=== What you are asked to do ===
In the records that follow, find the line containing "Task: Go to the first page" and the line containing "Click the word", then transcribe both and every line between them exactly, omitting pictures.
____________________
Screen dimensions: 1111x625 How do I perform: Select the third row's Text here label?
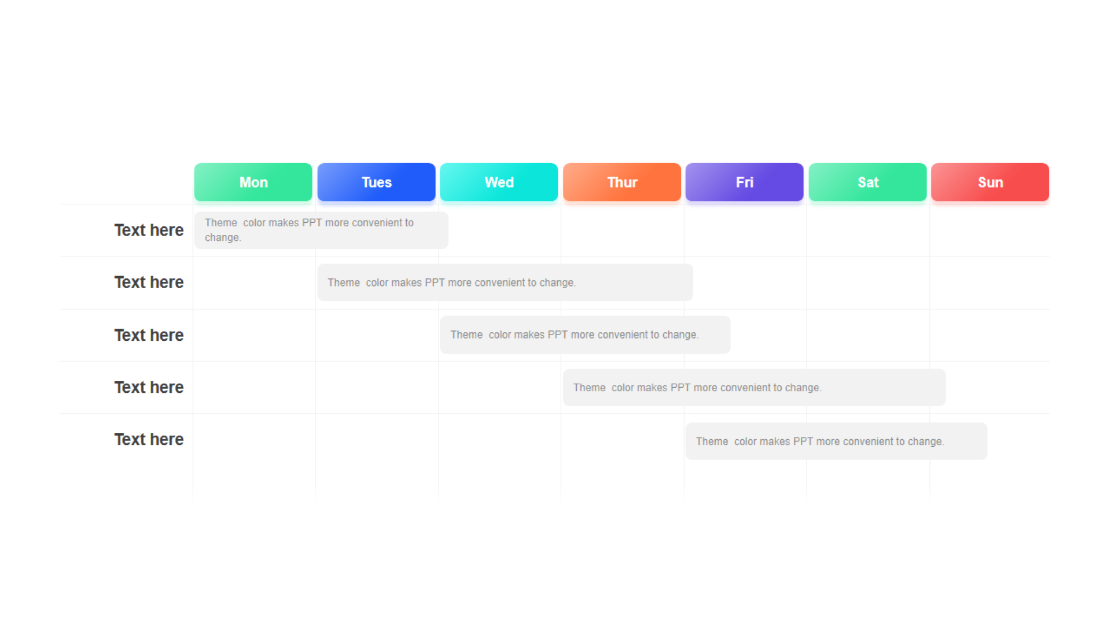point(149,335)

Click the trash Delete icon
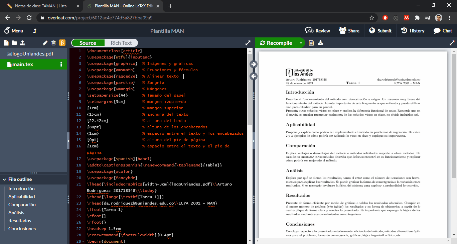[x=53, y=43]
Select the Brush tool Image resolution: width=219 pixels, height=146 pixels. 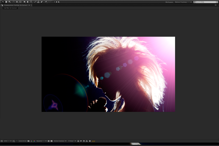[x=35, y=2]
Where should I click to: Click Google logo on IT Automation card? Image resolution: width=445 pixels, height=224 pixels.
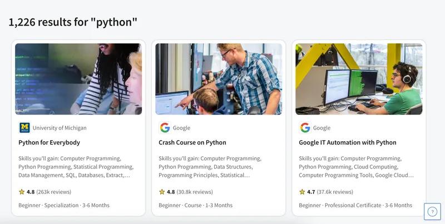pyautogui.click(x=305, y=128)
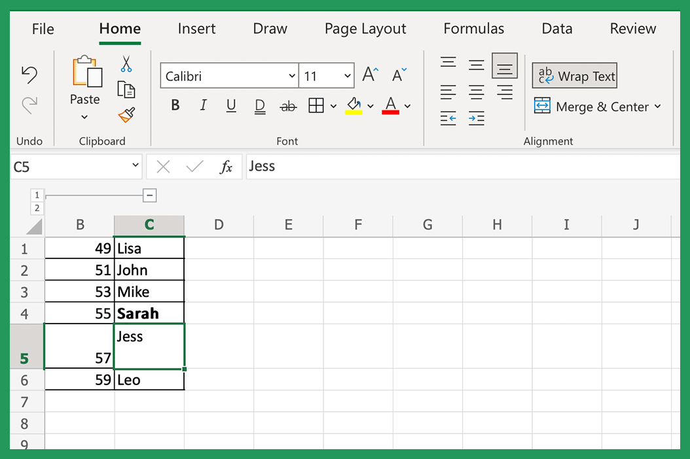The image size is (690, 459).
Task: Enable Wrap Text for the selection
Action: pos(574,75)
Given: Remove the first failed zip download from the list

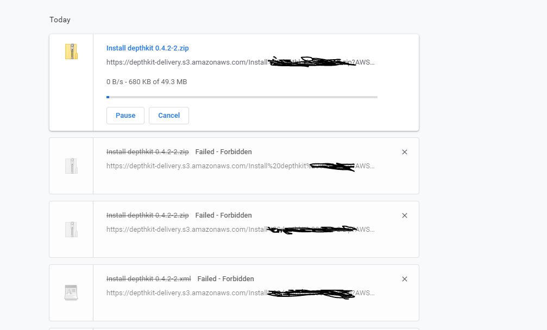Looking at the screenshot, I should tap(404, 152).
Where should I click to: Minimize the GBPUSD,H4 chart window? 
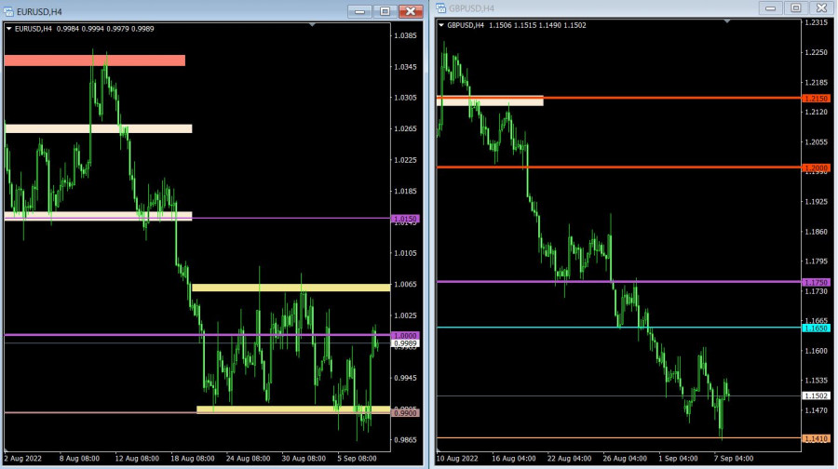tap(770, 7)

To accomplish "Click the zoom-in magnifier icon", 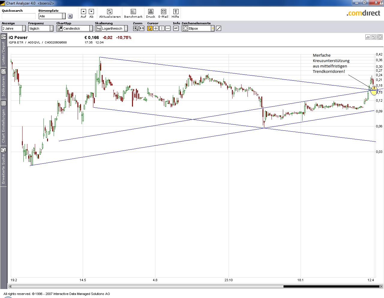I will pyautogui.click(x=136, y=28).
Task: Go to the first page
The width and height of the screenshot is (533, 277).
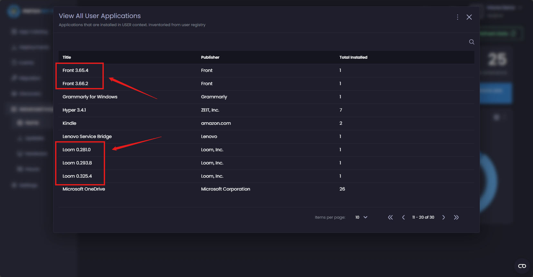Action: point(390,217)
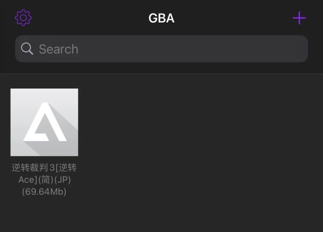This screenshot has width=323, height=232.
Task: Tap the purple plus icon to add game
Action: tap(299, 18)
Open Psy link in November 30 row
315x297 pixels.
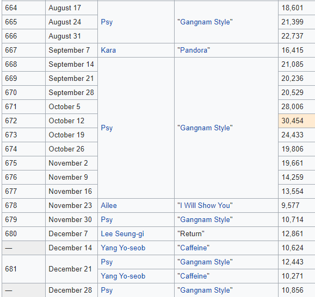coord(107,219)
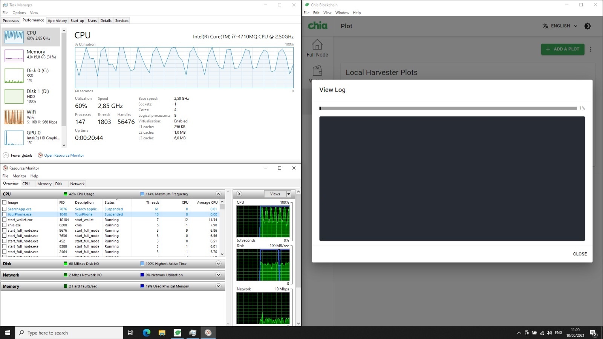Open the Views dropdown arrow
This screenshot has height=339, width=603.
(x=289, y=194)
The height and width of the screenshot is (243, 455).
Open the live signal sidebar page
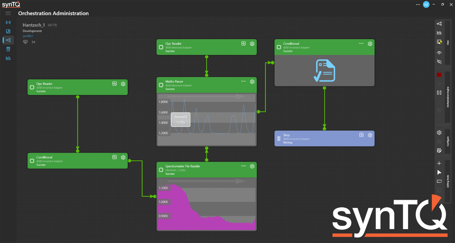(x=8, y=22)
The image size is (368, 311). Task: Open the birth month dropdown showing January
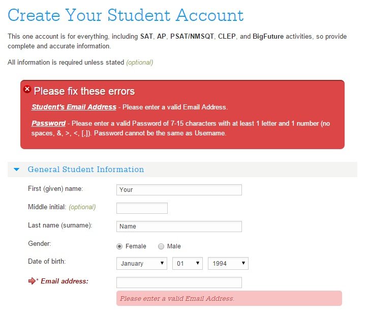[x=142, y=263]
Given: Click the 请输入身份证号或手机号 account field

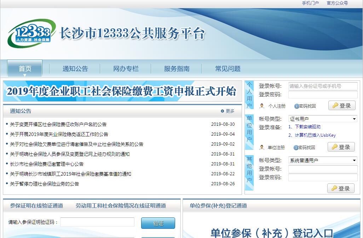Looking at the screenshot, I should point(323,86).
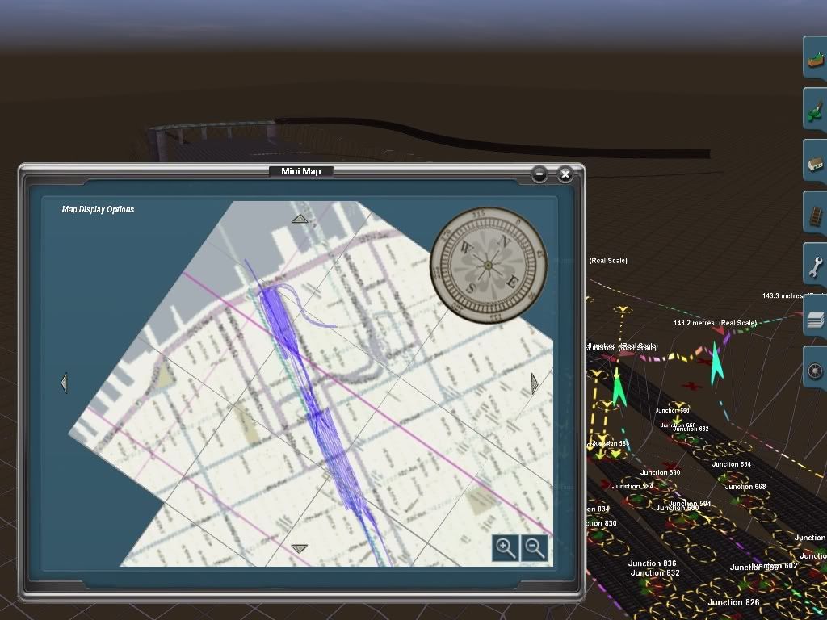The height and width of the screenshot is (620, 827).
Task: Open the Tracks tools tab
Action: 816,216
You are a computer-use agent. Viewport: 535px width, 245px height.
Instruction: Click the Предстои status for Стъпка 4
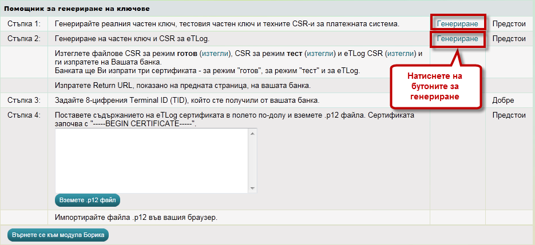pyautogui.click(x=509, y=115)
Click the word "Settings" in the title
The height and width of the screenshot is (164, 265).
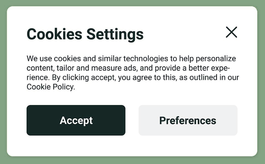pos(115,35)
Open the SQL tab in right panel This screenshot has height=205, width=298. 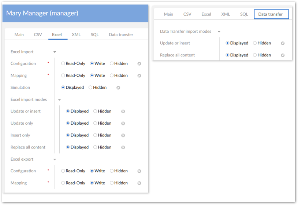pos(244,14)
____________________
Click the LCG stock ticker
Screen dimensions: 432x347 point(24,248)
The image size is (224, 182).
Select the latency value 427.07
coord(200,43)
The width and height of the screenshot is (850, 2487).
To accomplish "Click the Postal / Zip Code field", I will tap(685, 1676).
____________________
=== Exercise result ===
Task: Go to the first page
The width and height of the screenshot is (533, 277).
Action: point(390,217)
This screenshot has width=323, height=232.
Task: Tap the purple plus icon to add game
Action: tap(299, 18)
Open Psy link in November 30 row
315x297 pixels.
coord(107,219)
Open the Views dropdown arrow
This screenshot has height=339, width=603.
(x=289, y=194)
The height and width of the screenshot is (243, 455).
Open the live signal sidebar page
(x=8, y=22)
The image size is (368, 311). Task: Open the birth month dropdown showing January
[x=142, y=263]
Given: Click the 请输入身份证号或手机号 account field

Looking at the screenshot, I should point(323,86).
The height and width of the screenshot is (620, 827).
Task: Open the Tracks tools tab
Action: 816,216
You are a computer-use agent. Viewport: 535px width, 245px height.
Instruction: Click the Предстои status for Стъпка 4
pyautogui.click(x=509, y=115)
Click the word "Settings" in the title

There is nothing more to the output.